Пришла ли она, чтобы заснуть под открытым небом, потому, что в королевской опочивальне заснуть ей не удается? Бежала ли от Короля, чье внимание отвратительно ей? Возможно, она получила весть от Тристана, и тот в любую минуту может перескочить через стену, чтобы принять ее в объятия. Или она, в горести своей, искала место, где была некогда счастлива?

Я не решался пошевелиться, боясь разбудить ее или насторожить Брангейну. По счастью, я прошел хорошую выучку: еще молодым рыцарем я приучил тело подчиняться моей воле и однажды заставил себя простоять, не двигаясь, от рассвета и до заката в саду моего дяди. Время шло или же прекратилось совсем. Меня охватило чувство, будто я сижу на дереве, охраняя Королеву, не одну эту ночь, но уже многие — каждую ночь с той, в которую я увидел ее и Тристана шедшими по лунному саду. И испытал испуг, почти разочарование, когда Брангейна нагнулась и потрясла Королеву за плечо, пробуждая.
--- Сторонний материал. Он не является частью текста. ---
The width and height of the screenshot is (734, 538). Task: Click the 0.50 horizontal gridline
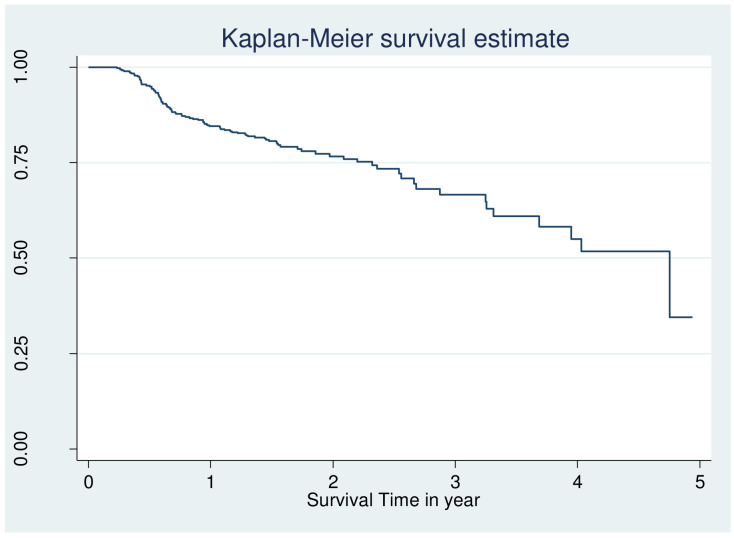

Та открыла глаза, — мне видно было, как они открываются, и словно вглядываются в меня, укрытого среди ветвей, — потом порывисто села, протянула руку, и Брангейна помогла ей подняться.

— Поспешим, — сказала Брангейна, уже собиравшая одеяло и покрывало.

— Он придет, — произнесла Королева негромко и грустно.

Они пошли к замку, а я смотрел, как они уходят плодовым садом и скрываются из глаз. Долгое еще время, я, точно завороженный, оставался на дереве. Потом спустился и вернулся в замок, на дворе которого уже начинали перекликаться петухи.

Королева выходит каждую ночь и ждет Тристана под яблоней. Король не может не знать об этих походах.

Нынче утром, во время службы в капелле, Королеве, поднимавшейся с колен, вдруг стало дурно и она покачнулась, на миг припав к Королю. Король, сам только что вставший, был взят внезапной тяжестью Королевы врасплох, он тоже качнулся и, верно, упал бы, не успей я удержать его обеими руками. И Король, и Королева тут же пришли в себя. Весь эпизод занял мгновение, однако глазами разума я вижу нас троих, словно запечатленными на барельефе: Королева припала к Королю, Король припал к старому товарищу, который — напрягши шею и оскалив зубы — немного клонится в сторону, левая рука его вцепилась в плечо Короля, правая в спину.

Этой ночью я проснулся оттого, что увидел тревожный сон о Тристане, — он лежал, раненный, истекающий кровью, под деревом, — и мне показалось, будто из покоя Тристана доносятся какие-то звуки. Я сел, вслушался. Сомнений не было: кто-то ходил по спальне Тристана. Я поднялся, накинул мантию, нацепил пояс с мечом и, выйдя из комнаты, направился к двери Тристана, приоткрытой на ширину ладони.